## Instructions for the task
Could you copy out every one of the rows below, character for character, keeping each line as it is?

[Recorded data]
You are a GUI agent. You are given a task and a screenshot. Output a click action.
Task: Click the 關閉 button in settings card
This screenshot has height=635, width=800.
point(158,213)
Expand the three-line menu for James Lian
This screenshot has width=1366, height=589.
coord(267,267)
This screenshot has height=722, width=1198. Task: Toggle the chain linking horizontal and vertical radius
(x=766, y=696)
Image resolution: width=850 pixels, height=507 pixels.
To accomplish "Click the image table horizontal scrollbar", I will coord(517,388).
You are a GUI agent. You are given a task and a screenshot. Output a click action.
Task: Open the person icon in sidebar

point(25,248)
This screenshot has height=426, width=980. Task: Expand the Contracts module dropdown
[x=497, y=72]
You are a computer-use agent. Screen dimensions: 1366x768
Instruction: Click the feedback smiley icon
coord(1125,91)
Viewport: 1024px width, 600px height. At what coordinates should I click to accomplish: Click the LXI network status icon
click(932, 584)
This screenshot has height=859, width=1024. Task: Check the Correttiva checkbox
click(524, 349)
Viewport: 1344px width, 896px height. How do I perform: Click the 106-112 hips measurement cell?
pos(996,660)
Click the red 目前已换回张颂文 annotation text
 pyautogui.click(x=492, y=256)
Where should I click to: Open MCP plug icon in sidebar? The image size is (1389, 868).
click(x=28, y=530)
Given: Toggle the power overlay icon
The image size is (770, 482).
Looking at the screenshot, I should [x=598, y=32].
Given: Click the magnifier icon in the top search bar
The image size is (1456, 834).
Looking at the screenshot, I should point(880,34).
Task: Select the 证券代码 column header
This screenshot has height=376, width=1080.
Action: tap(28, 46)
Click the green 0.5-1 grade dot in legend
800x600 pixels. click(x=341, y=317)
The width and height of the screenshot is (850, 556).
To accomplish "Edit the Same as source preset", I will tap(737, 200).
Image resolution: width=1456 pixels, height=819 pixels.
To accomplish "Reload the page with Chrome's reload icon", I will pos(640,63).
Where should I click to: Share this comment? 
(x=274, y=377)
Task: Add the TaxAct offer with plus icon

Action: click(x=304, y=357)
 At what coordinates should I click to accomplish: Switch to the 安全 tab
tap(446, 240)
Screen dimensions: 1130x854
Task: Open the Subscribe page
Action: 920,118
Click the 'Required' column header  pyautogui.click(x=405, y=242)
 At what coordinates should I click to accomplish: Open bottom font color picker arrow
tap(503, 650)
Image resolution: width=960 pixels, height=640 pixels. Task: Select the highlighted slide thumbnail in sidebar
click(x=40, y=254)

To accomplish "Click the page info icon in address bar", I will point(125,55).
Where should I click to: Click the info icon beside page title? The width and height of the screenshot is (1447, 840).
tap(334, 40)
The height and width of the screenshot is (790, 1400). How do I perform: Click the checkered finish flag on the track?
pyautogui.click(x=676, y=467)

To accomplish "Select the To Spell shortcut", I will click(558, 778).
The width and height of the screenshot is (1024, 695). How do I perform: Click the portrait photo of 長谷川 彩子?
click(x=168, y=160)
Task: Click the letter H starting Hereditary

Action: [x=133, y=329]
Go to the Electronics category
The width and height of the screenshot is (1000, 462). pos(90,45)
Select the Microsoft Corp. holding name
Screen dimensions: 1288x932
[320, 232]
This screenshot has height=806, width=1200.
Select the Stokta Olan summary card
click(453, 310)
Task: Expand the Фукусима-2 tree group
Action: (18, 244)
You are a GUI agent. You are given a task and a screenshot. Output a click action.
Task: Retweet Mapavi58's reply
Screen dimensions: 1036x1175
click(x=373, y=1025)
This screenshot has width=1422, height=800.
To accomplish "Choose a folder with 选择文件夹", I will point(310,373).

## Task answer
You are a GUI agent. You are given a task and a screenshot. Output a click action.
Task: Click the 關閉 button in settings card
This screenshot has height=635, width=800.
point(158,213)
Expand the three-line menu for James Lian
This screenshot has width=1366, height=589.
coord(267,267)
This screenshot has height=722, width=1198. Task: Toggle the chain linking horizontal and vertical radius
(x=766, y=696)
Image resolution: width=850 pixels, height=507 pixels.
To accomplish "Click the image table horizontal scrollbar", I will coord(517,388).
You are a GUI agent. You are given a task and a screenshot. Output a click action.
Task: Open the person icon in sidebar

point(25,248)
This screenshot has height=426, width=980. Task: Expand the Contracts module dropdown
[x=497, y=72]
You are a computer-use agent. Screen dimensions: 1366x768
Instruction: Click the feedback smiley icon
coord(1125,91)
Viewport: 1024px width, 600px height. At what coordinates should I click to accomplish: Click the LXI network status icon
click(932, 584)
This screenshot has height=859, width=1024. Task: Check the Correttiva checkbox
click(524, 349)
Viewport: 1344px width, 896px height. How do I perform: Click the 106-112 hips measurement cell?
pos(996,660)
Click the red 目前已换回张颂文 annotation text
 pyautogui.click(x=492, y=256)
Where should I click to: Open MCP plug icon in sidebar? The image size is (1389, 868).
click(x=28, y=530)
Given: Toggle the power overlay icon
The image size is (770, 482).
Looking at the screenshot, I should [x=598, y=32].
Given: Click the magnifier icon in the top search bar
The image size is (1456, 834).
Looking at the screenshot, I should point(880,34).
Task: Select the 证券代码 column header
This screenshot has height=376, width=1080.
Action: tap(28, 46)
Click the green 0.5-1 grade dot in legend
800x600 pixels. click(x=341, y=317)
The width and height of the screenshot is (850, 556).
To accomplish "Edit the Same as source preset", I will tap(737, 200).
Image resolution: width=1456 pixels, height=819 pixels.
To accomplish "Reload the page with Chrome's reload icon", I will pos(640,63).
Where should I click to: Share this comment? 
(x=274, y=377)
Task: Add the TaxAct offer with plus icon

Action: click(x=304, y=357)
 At what coordinates should I click to accomplish: Switch to the 安全 tab
tap(446, 240)
Screen dimensions: 1130x854
Task: Open the Subscribe page
Action: 920,118
Click the 'Required' column header  pyautogui.click(x=405, y=242)
 At what coordinates should I click to accomplish: Open bottom font color picker arrow
tap(503, 650)
Image resolution: width=960 pixels, height=640 pixels. Task: Select the highlighted slide thumbnail in sidebar
click(x=40, y=254)

To accomplish "Click the page info icon in address bar", I will point(125,55).
Where should I click to: Click the info icon beside page title? The width and height of the screenshot is (1447, 840).
tap(334, 40)
The height and width of the screenshot is (790, 1400). How do I perform: Click the checkered finish flag on the track?
pyautogui.click(x=676, y=467)

To accomplish "Select the To Spell shortcut", I will click(558, 778).
The width and height of the screenshot is (1024, 695). How do I perform: Click the portrait photo of 長谷川 彩子?
click(x=168, y=160)
Task: Click the letter H starting Hereditary

Action: [x=133, y=329]
Go to the Electronics category
The width and height of the screenshot is (1000, 462). pos(90,45)
Select the Microsoft Corp. holding name
Screen dimensions: 1288x932
[320, 232]
This screenshot has height=806, width=1200.
Select the Stokta Olan summary card
click(453, 310)
Task: Expand the Фукусима-2 tree group
Action: (18, 244)
You are a GUI agent. You are given a task and a screenshot. Output a click action.
Task: Retweet Mapavi58's reply
Screen dimensions: 1036x1175
click(x=373, y=1025)
This screenshot has width=1422, height=800.
To accomplish "Choose a folder with 选择文件夹", I will point(310,373).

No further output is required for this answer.